By Published On: May 19th, 20205.3 min readCategories: Garden

Love, Loss and New Life in the Garden

Twenty-odd years ago I took my six year-old daughter to a local nursery specializing in rare and exotic fruits where she charmed me into buying a pair of young kiwi plants, a male and a female, she named Vince and Julie. (I’m sure she had a reason for those names, but I didn’t ask why.)

I thought they’d look good growing over the new gate I built to keep the chickens and livestock out of the front yard, so we planted a kiwi on either side of the gate and let them grow.

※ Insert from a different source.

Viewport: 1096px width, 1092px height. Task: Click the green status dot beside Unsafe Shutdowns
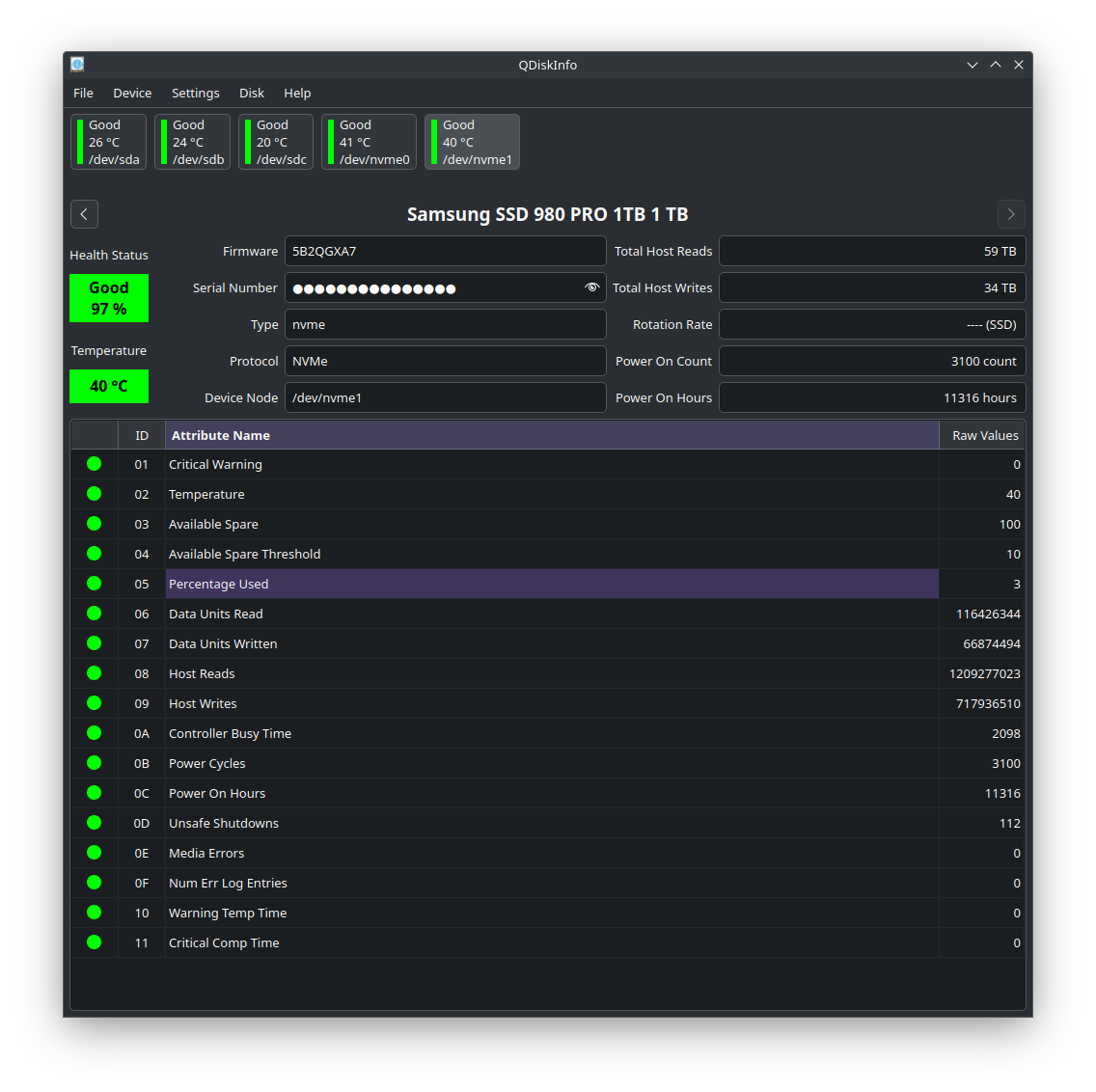pos(94,822)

Julie and Vince grew and a few years later Julie flowered, then Vince flowered, and after that we had lots of fresh kiwis every summer.

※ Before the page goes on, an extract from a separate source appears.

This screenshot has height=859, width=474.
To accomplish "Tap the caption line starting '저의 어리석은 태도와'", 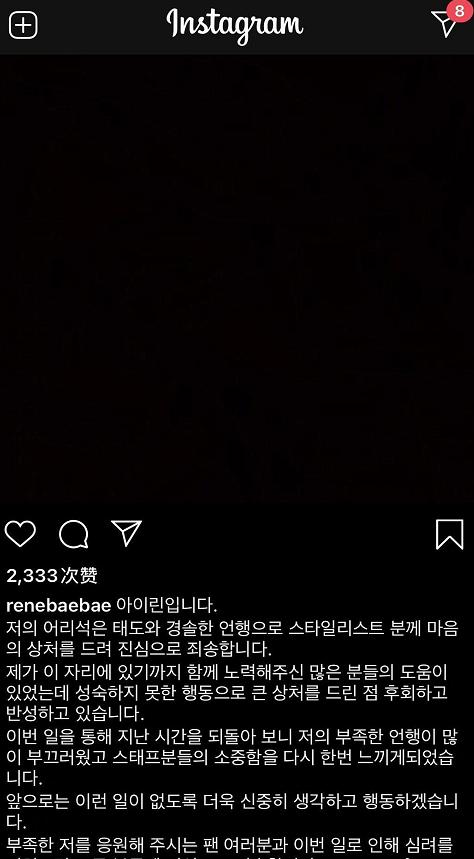I will [232, 628].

Over the years they grew big and bridged the space over the gate; their branches so entwined you couldn’t tell where Julie ended and Vince began.

Julie (left) and Vince (right) together in 2005

The winter of 2013 was a rough one. Heavy rain, multiple freezes followed by heat waves, a ground squirrel invasion of biblical proportions. It was bad. But kiwis are dormant in the winter, so it wasn’t until weeks later we realized Julie wasn’t going to wake up for spring. She was dead.

Vince limped along, stringy and listless for the next couple of years. He didn’t flower even once.

In 2017 my daughter, now in her early 20’s and home from college for spring break, decided enough was enough.

“Vince is lonely,” she said. Then she went back to the same nursery where we’d bought Vince and Julie all those years ago and bought another young female kiwi.

“This is Sharon,” she said, introducing me and Vince to the new kiwi.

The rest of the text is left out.